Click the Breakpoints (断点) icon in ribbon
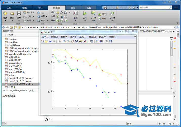pyautogui.click(x=75, y=15)
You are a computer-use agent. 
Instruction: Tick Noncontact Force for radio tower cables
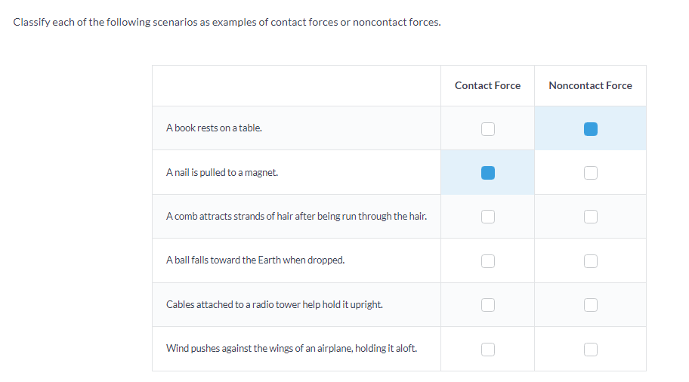pos(591,305)
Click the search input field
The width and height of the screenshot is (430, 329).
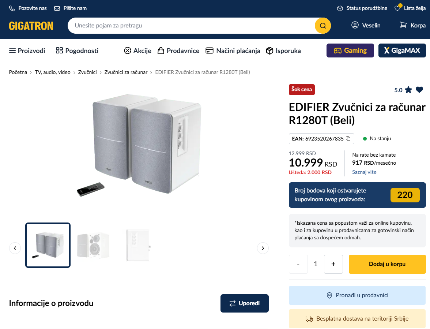(190, 26)
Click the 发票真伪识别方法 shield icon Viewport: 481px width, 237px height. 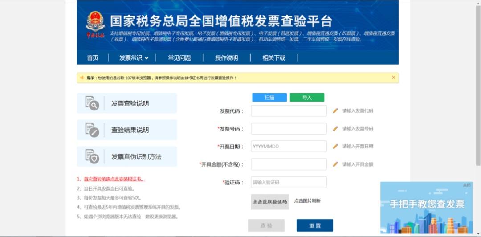coord(92,156)
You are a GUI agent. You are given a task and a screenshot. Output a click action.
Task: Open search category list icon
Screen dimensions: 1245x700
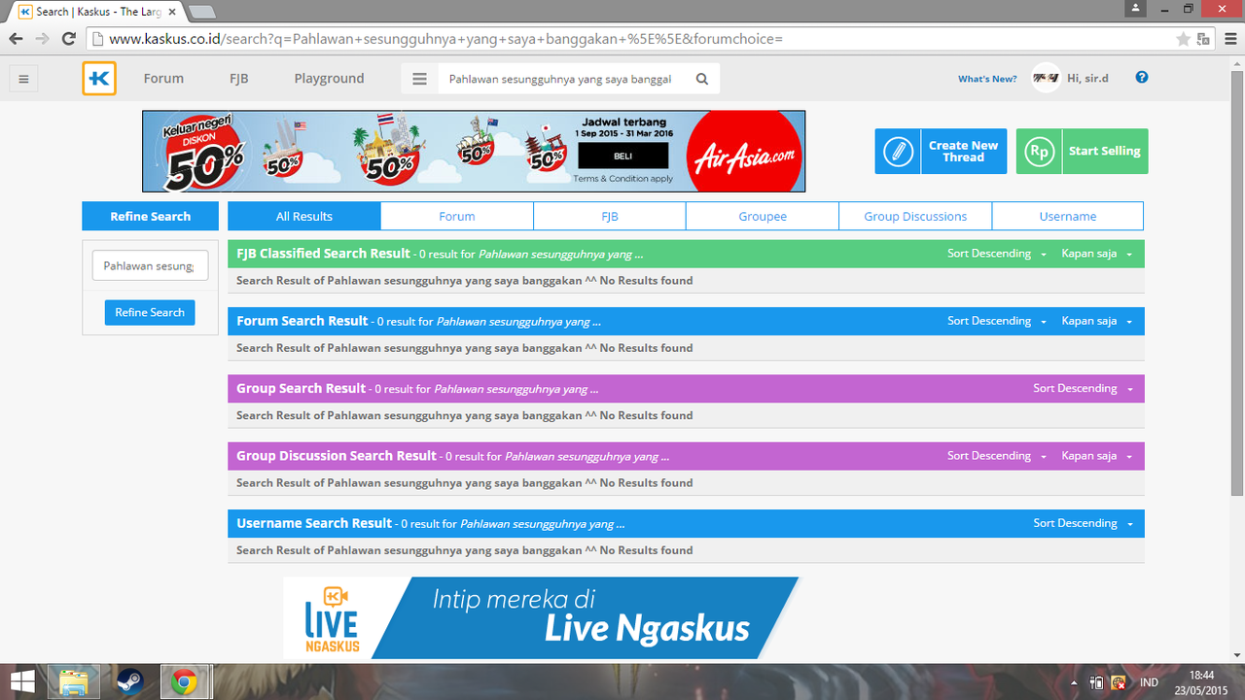420,80
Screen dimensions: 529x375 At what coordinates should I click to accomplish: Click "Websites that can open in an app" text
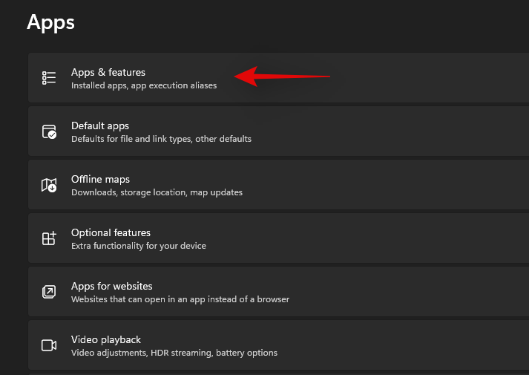coord(180,299)
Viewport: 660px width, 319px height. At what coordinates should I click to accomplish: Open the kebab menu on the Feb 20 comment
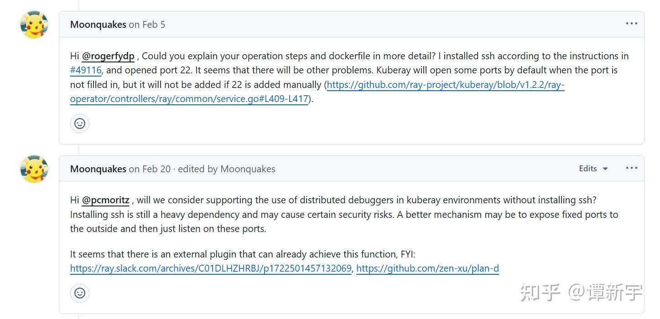[x=631, y=168]
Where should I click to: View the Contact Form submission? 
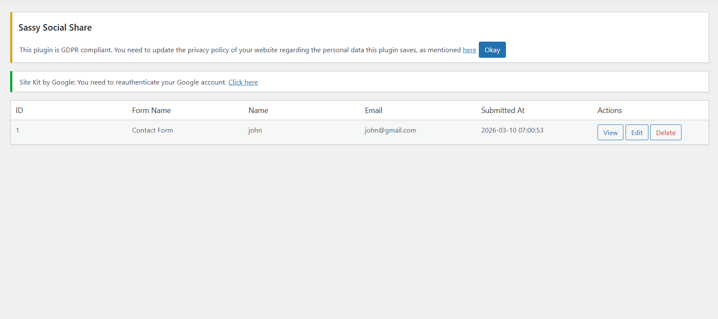click(610, 133)
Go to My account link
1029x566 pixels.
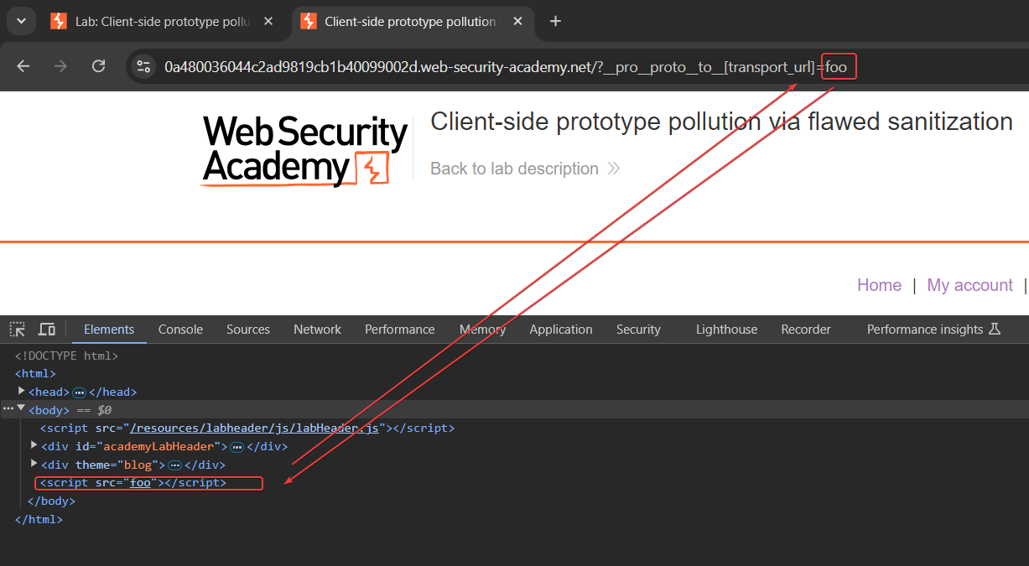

----------

Lines from the one containing "You are a GUI" through the end of the material above must be reproduced exactly; pictures must not be.

You are a GUI agent. You are given a task and a screenshot. Output a click action.
Task: Open search category list icon
Screen dimensions: 1245x700
420,80
Screen dimensions: 529x375 At what coordinates should I click to accomplish: Click "Websites that can open in an app" text
coord(180,299)
Viewport: 660px width, 319px height. At what coordinates should I click to accomplish: Open the kebab menu on the Feb 20 comment
[x=631, y=168]
Where should I click to: View the Contact Form submission? 
click(610, 133)
Go to My account link
1029x566 pixels.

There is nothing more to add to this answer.